Quote the data below in full, minus the images.
- - - -
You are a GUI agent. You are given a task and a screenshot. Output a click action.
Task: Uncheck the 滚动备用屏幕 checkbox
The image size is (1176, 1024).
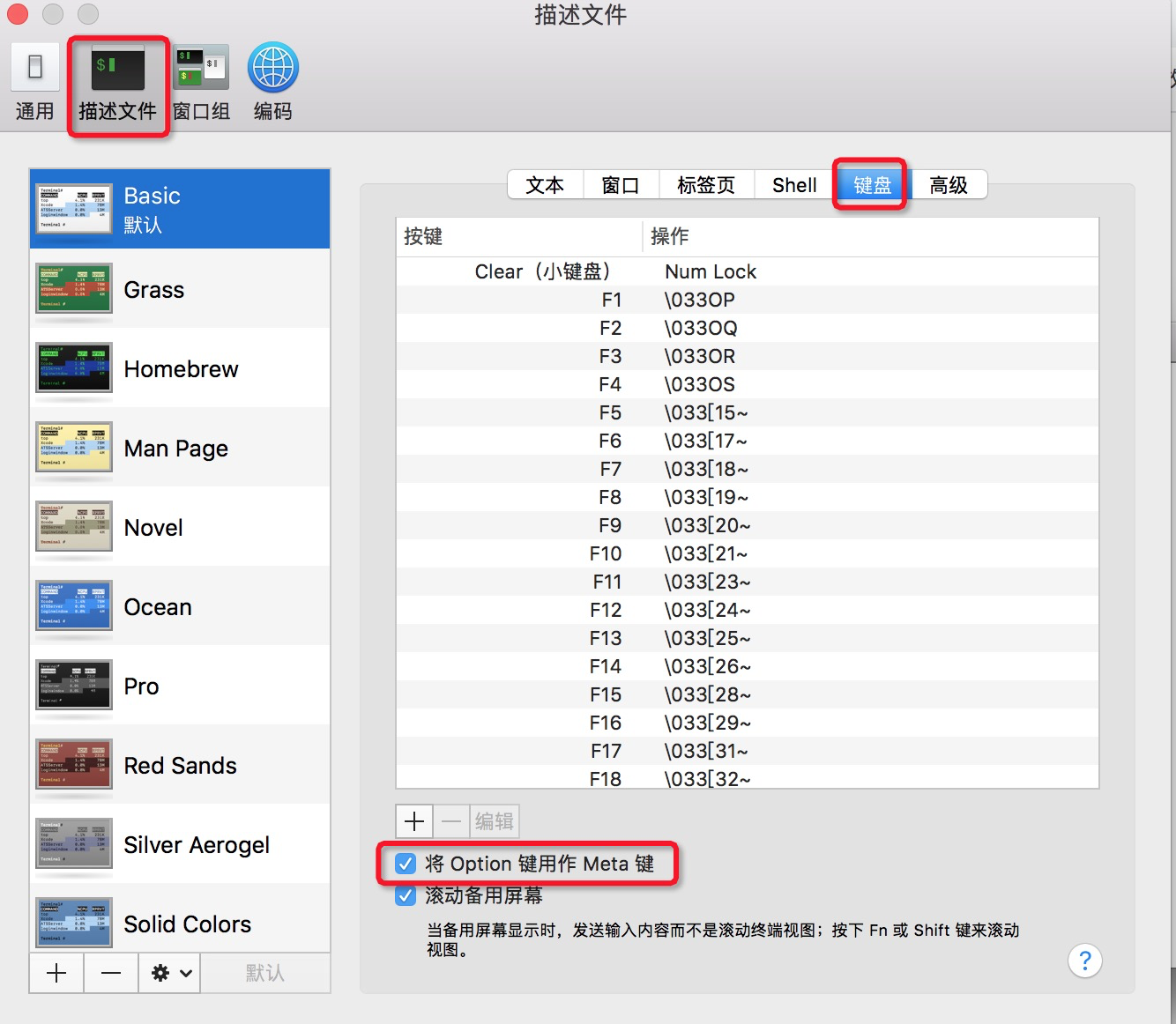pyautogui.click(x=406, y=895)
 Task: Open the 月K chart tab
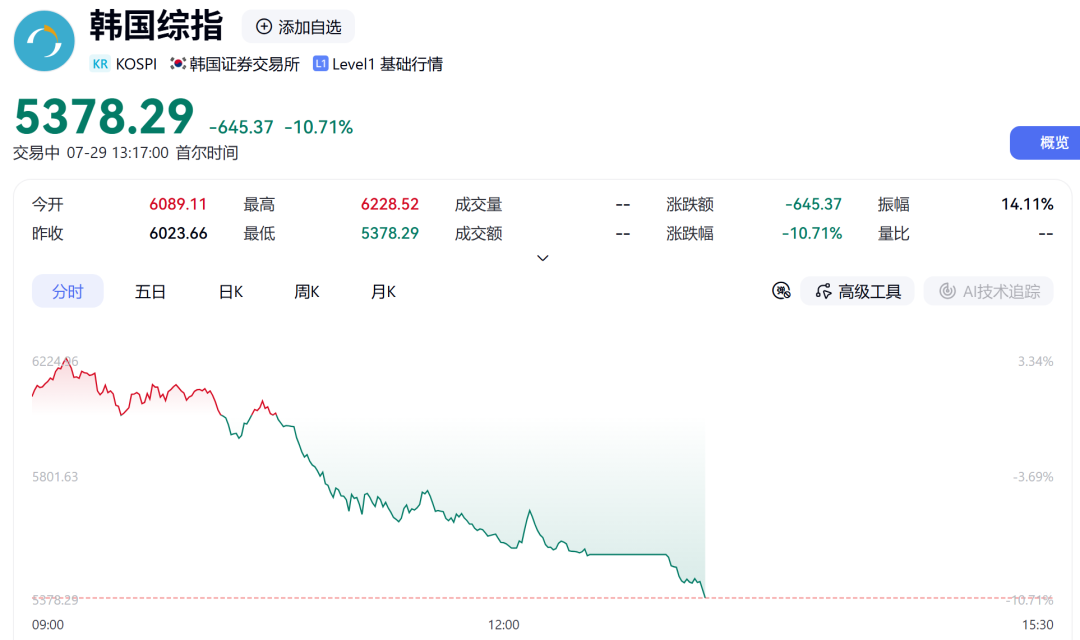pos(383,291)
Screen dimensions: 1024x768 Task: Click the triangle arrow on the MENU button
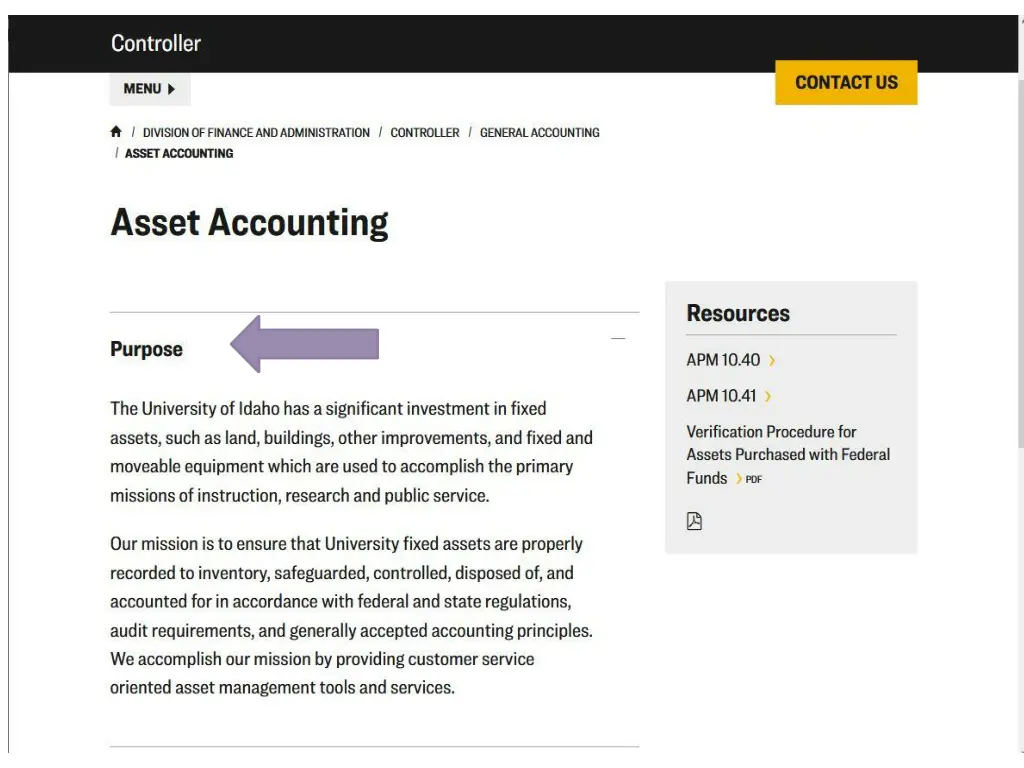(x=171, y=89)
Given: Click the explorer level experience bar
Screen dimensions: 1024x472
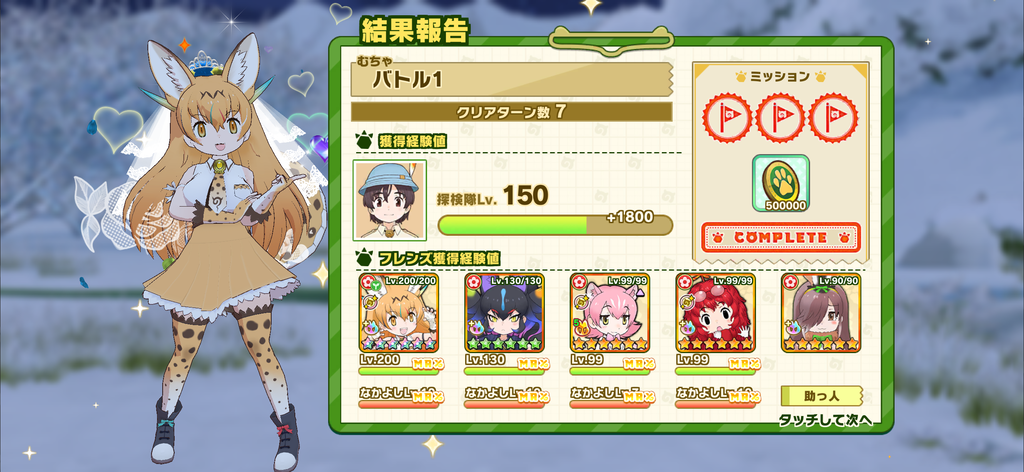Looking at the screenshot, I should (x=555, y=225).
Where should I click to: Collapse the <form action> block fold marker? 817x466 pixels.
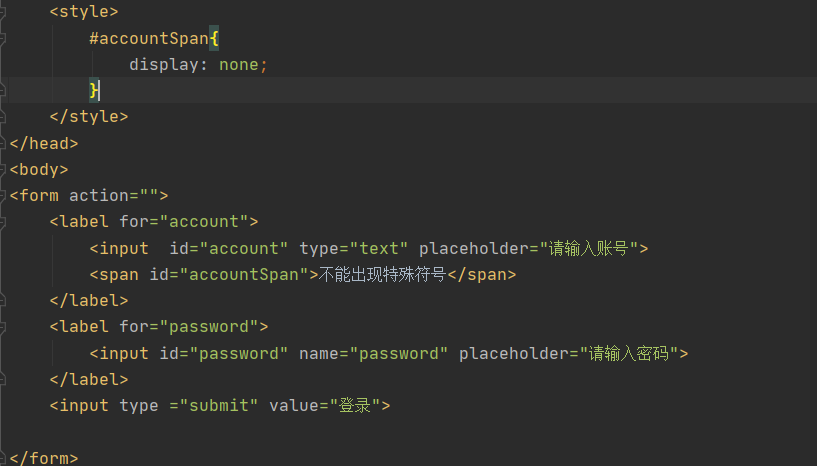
- - - -
WRITTEN ANSWER:
You are a GUI agent. You are given a task and a screenshot. Output a click action.
Task: Uncheck the 滚动备用屏幕 checkbox
The image size is (1176, 1024).
pyautogui.click(x=406, y=895)
 Task: Open the 月K chart tab
pos(383,291)
Screen dimensions: 1024x768 Task: Click the triangle arrow on the MENU button
(x=171, y=89)
Given: Click the explorer level experience bar
Screen dimensions: 1024x472
Looking at the screenshot, I should (x=555, y=225).
Where should I click to: Collapse the <form action> block fold marker? 817x466 pixels.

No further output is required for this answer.